Potential patterns of syncretism within each of the four experimental conditions: non-syncretic, Natural, L-type and X-type. The grids represent person-number paradigms with a binary number feature (singular and plural) and a ternary person feature (1st, 2nd, and 3rd), and each cell is thus a different person-number bundle. Paradigms contain two patterns of syncretism; each colour represents a different affix form.
Potential patterns of syncretism within each of the four experimental conditions: non-syncretic, Natural, L-type and X-type. The grids represent person-number paradigms with a binary number feature (singular and plural) and a ternary person feature (1st, 2nd, and 3rd), and each cell is thus a different person-number bundle. Paradigms contain two patterns of syncretism; each colour represents a different affix form.
Transparency and Openness.
All experimental materials, data and analyses reported here are available on OSF at https://osf.io/jpum6/ (Saldana et al., 2022), and the preregistered design and analysis plan is accessible at https://osf.io/pwqjg (Saldana et al., 2021a). Deviations from the preregistered plan are noted and explained in the paper. Experiments are coded using the jsPsych JavaScript library (De Leeuw, 2015), and aided by the plugins developed by The Experiment Factory (Sochat, 2018). For data analysis, we use the brms package developed in R (Bürkner, 2017, 2018) as an interface to Stan (Carpenter et al., 2017), as well as the tidyverse collection of R packages (Wickham et al., 2019).
Participants.
We recruited 405 participants through Amazon Mechanical Turk for a 20-minute long session. Participants were all over 18 years old, based in the US and had approval ratings of >95%. There were no further requirements for participation aside from successfully completing a series of bot-screening questions to start the experiment, and finishing it in less than 50 min. We excluded the data from participants who failed to provide at least 80% of correct responses in the second block of vocabulary testing during the training phase; based on this criterion, we excluded the data from 59 participants.10 After exclusions, our analysis thus contains the data from 60, 61, 150 and 75 participants in the non-syncretic, natural, L-type and X-type conditions respectively. Participants within L-type and X-type conditions were distributed evenly across the different paradigm configurations (i.e., 25 per paradigm). Participants were paid a base rate of $2.5 plus they received a bonus of $0.02 for each correct response.
The Artificial Lexicon.
The artificial lexicon in the experiment comprises six subject personal pronouns, three lexical verbs and two verbal agreement suffixes (or six in the non-syncretic condition). The semi-nonce subject pronouns (based on Tok Pisin, Pacific Creole English) are composed of the person morphs mi (1st person), yu (2nd person), le (3rd person), followed by the number morphs -ø (sg) or -pela (pl). The semi-nonce lexical verbs (based on Basque, isolate) are gidatu, igeri, and oineza which correspond to ‘to cycle’, ‘to swim’ and ‘to walk’ respectively. Figure 3 shows the different pronominal and uninflected verbal forms mapped onto their meanings.
Visual stimuli used to teach and illustrate the actions and pronouns along with their corresponding descriptions (i.e., uninflected verbs, and pronouns respectively).
Visual stimuli used to teach and illustrate the actions and pronouns along with their corresponding descriptions (i.e., uninflected verbs, and pronouns respectively).

DIRECTION 1: According to the text on the syncretism experiment, how many participants were recruited through Amazon Mechanical Turk?
DIRECTION 2: From the entries below, gather every line that contains the string "comment".

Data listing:

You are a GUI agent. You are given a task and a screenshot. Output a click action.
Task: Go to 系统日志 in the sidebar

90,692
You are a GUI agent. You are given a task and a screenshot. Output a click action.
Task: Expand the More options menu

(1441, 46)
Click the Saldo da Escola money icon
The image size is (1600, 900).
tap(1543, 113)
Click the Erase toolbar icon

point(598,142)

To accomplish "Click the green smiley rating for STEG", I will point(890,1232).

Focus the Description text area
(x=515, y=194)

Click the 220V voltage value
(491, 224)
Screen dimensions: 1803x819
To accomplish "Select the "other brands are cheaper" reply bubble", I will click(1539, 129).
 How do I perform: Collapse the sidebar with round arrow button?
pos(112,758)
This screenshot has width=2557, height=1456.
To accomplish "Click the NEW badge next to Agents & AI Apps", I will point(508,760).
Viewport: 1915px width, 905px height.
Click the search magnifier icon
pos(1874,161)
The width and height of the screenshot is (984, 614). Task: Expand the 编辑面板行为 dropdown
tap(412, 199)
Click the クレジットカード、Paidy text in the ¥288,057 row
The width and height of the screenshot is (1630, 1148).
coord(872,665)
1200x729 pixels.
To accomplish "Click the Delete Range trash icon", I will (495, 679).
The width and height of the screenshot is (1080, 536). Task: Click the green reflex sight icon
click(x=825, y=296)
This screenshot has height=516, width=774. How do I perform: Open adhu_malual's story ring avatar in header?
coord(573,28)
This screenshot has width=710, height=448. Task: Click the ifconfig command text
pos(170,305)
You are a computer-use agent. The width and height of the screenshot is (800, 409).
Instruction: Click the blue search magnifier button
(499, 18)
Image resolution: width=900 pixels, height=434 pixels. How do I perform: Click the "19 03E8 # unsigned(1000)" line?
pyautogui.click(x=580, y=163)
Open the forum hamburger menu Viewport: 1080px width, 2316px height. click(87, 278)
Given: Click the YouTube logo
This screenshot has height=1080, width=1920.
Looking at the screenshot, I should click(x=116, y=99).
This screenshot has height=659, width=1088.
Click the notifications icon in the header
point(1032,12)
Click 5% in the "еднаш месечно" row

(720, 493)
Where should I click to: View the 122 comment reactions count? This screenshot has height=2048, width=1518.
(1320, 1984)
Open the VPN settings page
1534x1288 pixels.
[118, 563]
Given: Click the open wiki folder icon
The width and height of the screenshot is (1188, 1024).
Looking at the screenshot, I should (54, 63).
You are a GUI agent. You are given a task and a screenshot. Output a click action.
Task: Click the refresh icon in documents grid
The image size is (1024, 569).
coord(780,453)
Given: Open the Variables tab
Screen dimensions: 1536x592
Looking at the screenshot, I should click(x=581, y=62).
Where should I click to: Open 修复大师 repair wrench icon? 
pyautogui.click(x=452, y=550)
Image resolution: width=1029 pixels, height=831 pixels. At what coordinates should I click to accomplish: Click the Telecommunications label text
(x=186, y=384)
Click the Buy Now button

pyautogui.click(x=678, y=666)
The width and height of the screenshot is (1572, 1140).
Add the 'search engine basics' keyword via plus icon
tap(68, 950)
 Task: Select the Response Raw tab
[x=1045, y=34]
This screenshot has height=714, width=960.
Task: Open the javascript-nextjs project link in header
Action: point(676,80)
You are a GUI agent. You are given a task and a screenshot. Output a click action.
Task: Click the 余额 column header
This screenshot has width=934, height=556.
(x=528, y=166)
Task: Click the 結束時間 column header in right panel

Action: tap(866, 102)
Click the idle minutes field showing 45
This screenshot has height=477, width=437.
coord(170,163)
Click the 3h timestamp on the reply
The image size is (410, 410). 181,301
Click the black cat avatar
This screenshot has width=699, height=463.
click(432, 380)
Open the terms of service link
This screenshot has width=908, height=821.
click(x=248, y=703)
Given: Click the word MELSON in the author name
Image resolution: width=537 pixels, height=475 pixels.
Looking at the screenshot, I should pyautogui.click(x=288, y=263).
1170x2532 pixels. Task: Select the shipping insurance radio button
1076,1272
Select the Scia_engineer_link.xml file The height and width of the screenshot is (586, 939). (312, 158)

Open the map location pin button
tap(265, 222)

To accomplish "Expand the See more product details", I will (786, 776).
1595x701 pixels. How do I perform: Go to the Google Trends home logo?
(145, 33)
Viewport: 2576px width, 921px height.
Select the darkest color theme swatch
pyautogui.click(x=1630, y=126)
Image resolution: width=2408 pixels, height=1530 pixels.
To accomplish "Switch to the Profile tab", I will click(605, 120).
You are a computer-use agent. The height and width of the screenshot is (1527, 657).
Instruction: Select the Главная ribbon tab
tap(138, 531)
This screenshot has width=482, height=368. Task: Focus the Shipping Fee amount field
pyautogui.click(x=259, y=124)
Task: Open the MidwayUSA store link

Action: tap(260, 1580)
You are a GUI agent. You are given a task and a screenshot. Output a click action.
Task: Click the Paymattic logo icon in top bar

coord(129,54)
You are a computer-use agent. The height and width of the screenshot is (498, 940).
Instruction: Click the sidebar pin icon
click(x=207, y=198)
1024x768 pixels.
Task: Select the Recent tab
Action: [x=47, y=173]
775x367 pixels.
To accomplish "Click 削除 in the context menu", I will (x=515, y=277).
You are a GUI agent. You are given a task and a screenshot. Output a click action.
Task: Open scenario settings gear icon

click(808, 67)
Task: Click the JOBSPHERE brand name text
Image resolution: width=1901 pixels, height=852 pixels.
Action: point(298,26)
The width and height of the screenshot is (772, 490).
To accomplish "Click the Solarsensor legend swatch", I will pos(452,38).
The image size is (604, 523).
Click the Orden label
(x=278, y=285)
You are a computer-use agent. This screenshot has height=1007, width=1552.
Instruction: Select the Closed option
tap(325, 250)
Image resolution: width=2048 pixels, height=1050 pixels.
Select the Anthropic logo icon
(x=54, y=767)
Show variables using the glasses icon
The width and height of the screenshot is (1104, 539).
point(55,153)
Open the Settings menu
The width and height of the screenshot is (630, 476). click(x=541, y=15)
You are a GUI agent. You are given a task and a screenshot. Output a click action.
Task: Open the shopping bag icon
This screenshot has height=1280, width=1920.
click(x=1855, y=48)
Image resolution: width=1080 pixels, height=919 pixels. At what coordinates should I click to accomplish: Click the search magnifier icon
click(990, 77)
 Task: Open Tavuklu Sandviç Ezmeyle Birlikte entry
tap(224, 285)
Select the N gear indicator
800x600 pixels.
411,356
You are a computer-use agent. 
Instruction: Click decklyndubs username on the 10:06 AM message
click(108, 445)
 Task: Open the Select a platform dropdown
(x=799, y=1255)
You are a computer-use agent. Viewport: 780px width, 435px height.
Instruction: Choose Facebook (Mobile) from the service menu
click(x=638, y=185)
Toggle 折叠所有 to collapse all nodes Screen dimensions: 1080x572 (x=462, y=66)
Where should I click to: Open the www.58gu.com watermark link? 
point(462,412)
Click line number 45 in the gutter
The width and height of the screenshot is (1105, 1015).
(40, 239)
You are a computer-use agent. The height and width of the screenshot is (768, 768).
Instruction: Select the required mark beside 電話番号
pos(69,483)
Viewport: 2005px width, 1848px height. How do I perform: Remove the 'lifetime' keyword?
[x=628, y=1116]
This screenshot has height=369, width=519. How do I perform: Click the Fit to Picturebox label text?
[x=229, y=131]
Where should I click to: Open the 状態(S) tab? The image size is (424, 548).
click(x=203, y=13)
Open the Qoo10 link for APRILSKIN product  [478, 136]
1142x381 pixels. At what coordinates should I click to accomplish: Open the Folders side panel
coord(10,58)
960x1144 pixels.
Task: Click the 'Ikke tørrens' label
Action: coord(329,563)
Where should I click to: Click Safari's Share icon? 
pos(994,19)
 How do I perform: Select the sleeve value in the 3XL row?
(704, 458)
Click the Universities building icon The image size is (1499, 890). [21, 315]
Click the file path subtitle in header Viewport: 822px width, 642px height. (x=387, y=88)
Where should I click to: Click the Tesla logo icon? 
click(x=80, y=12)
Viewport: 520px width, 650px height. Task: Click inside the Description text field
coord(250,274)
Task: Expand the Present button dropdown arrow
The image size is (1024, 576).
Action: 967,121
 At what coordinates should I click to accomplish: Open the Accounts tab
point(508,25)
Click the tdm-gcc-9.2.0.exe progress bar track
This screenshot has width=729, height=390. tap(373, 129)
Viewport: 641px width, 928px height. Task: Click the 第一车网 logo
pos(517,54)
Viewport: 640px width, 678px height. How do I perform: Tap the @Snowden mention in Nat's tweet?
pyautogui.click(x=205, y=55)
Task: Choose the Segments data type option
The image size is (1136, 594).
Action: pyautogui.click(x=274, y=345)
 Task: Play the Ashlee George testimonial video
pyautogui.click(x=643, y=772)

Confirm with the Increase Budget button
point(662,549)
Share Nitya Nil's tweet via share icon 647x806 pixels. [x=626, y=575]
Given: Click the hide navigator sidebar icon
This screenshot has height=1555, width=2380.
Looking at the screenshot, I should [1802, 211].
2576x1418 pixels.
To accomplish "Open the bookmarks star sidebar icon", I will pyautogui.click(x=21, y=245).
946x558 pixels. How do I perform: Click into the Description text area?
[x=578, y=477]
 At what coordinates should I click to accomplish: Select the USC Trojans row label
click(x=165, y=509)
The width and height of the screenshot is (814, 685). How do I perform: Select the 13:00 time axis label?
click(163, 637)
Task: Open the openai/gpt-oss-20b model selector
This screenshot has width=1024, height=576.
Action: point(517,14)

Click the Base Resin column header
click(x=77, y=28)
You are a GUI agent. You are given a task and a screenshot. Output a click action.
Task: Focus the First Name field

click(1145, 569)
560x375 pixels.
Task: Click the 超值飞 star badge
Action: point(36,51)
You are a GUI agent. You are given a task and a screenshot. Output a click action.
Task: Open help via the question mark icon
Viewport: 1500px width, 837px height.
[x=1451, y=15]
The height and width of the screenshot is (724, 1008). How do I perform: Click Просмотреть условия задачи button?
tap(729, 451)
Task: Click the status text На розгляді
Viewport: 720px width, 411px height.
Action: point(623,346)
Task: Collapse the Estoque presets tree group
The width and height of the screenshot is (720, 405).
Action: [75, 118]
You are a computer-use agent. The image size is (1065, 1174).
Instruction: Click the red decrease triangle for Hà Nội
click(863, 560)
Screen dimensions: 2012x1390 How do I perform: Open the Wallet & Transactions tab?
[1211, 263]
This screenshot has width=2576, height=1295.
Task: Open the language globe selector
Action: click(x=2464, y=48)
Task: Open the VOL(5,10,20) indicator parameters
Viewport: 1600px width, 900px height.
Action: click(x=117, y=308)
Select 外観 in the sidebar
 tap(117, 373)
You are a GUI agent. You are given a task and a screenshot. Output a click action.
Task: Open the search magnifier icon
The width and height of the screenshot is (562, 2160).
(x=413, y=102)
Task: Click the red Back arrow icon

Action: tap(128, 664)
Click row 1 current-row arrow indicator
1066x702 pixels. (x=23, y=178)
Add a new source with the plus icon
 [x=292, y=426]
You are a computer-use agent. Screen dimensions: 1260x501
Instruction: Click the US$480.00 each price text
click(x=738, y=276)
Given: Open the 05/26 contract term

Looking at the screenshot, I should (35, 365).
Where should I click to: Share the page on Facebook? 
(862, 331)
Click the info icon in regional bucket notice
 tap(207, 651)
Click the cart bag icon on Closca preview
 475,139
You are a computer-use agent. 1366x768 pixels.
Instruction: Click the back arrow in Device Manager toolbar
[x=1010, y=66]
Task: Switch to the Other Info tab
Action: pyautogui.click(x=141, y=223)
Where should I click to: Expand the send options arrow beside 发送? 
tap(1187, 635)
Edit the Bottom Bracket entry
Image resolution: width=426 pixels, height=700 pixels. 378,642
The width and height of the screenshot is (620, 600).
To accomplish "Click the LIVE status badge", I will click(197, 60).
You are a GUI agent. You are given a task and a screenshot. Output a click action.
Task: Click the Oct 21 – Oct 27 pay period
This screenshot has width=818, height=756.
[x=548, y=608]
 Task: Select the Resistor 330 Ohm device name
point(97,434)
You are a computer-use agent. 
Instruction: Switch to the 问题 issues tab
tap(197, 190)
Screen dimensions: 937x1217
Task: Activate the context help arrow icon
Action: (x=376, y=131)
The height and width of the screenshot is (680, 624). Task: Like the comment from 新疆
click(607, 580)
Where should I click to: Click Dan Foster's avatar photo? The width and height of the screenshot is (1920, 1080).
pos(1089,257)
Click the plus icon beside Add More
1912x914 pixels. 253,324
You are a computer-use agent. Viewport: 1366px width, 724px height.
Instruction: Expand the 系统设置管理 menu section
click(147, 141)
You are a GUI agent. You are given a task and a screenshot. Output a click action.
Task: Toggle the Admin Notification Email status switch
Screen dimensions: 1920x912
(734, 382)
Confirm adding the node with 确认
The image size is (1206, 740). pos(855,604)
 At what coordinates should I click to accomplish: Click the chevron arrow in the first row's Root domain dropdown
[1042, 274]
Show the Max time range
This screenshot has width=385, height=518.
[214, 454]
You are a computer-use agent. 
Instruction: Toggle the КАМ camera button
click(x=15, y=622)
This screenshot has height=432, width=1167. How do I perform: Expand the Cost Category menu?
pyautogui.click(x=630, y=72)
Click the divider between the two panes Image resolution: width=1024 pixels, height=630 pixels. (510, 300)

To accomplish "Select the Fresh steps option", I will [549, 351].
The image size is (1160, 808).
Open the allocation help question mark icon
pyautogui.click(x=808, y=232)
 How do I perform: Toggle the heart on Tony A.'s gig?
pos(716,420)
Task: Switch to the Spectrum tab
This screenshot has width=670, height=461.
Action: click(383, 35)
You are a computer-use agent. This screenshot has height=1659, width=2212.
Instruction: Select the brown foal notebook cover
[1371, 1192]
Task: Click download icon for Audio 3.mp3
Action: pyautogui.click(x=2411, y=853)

EXERCISE ANSWER 1: 405

EXERCISE ANSWER 2:
Where should I click to: View the 122 comment reactions count? This screenshot has height=2048, width=1518.
The height and width of the screenshot is (680, 624). Task: Like the comment from 新疆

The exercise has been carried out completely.